[Dataset records]
☆ ☆ ☆ ☆ ☆ ☆ ☆
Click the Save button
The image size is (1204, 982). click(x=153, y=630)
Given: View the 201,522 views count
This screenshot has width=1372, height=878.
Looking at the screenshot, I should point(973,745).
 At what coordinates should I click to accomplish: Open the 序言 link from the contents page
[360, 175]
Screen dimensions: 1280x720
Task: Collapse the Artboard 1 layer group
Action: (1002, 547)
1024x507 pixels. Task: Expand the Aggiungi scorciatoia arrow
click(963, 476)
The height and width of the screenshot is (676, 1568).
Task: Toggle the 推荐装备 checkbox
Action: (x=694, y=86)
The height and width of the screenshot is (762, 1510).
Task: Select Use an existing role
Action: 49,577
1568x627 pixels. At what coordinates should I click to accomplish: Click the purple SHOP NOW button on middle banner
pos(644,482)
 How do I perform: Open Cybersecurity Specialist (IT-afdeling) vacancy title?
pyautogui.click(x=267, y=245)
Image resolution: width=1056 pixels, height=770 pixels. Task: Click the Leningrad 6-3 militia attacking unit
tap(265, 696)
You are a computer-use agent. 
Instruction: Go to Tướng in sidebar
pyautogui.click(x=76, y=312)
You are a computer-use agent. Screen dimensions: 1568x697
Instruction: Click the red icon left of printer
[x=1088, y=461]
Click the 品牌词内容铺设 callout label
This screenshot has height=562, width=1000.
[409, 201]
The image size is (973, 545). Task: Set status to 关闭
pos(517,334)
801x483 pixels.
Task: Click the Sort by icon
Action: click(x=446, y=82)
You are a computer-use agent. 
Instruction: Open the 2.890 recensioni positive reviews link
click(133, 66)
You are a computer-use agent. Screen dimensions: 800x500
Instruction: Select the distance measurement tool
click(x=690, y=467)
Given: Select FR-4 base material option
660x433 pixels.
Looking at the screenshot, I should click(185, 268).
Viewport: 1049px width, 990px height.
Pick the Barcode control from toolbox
☆ ☆ ☆ ☆ ☆ ☆ ☆
:: WORK TO COMPLETE ::
Your task is an exact transcription of every line above.

:: WRITTEN REPLY ::
Click the Save button
The image size is (1204, 982). click(x=153, y=630)
Given: View the 201,522 views count
This screenshot has width=1372, height=878.
Looking at the screenshot, I should point(973,745).
 At what coordinates should I click to accomplish: Open the 序言 link from the contents page
[360, 175]
Screen dimensions: 1280x720
Task: Collapse the Artboard 1 layer group
Action: (1002, 547)
1024x507 pixels. Task: Expand the Aggiungi scorciatoia arrow
click(963, 476)
The height and width of the screenshot is (676, 1568).
Task: Toggle the 推荐装备 checkbox
Action: (x=694, y=86)
The height and width of the screenshot is (762, 1510).
Task: Select Use an existing role
Action: 49,577
1568x627 pixels. At what coordinates should I click to accomplish: Click the purple SHOP NOW button on middle banner
pos(644,482)
 How do I perform: Open Cybersecurity Specialist (IT-afdeling) vacancy title?
pyautogui.click(x=267, y=245)
Image resolution: width=1056 pixels, height=770 pixels. Task: Click the Leningrad 6-3 militia attacking unit
tap(265, 696)
You are a computer-use agent. 
Instruction: Go to Tướng in sidebar
pyautogui.click(x=76, y=312)
You are a computer-use agent. Screen dimensions: 1568x697
Instruction: Click the red icon left of printer
[x=1088, y=461]
Click the 品牌词内容铺设 callout label
This screenshot has height=562, width=1000.
[409, 201]
The image size is (973, 545). Task: Set status to 关闭
pos(517,334)
801x483 pixels.
Task: Click the Sort by icon
Action: click(x=446, y=82)
You are a computer-use agent. 
Instruction: Open the 2.890 recensioni positive reviews link
click(133, 66)
You are a computer-use agent. Screen dimensions: 800x500
Instruction: Select the distance measurement tool
click(x=690, y=467)
Given: Select FR-4 base material option
660x433 pixels.
Looking at the screenshot, I should click(185, 268).
Viewport: 1049px width, 990px height.
Pick the Barcode control from toolbox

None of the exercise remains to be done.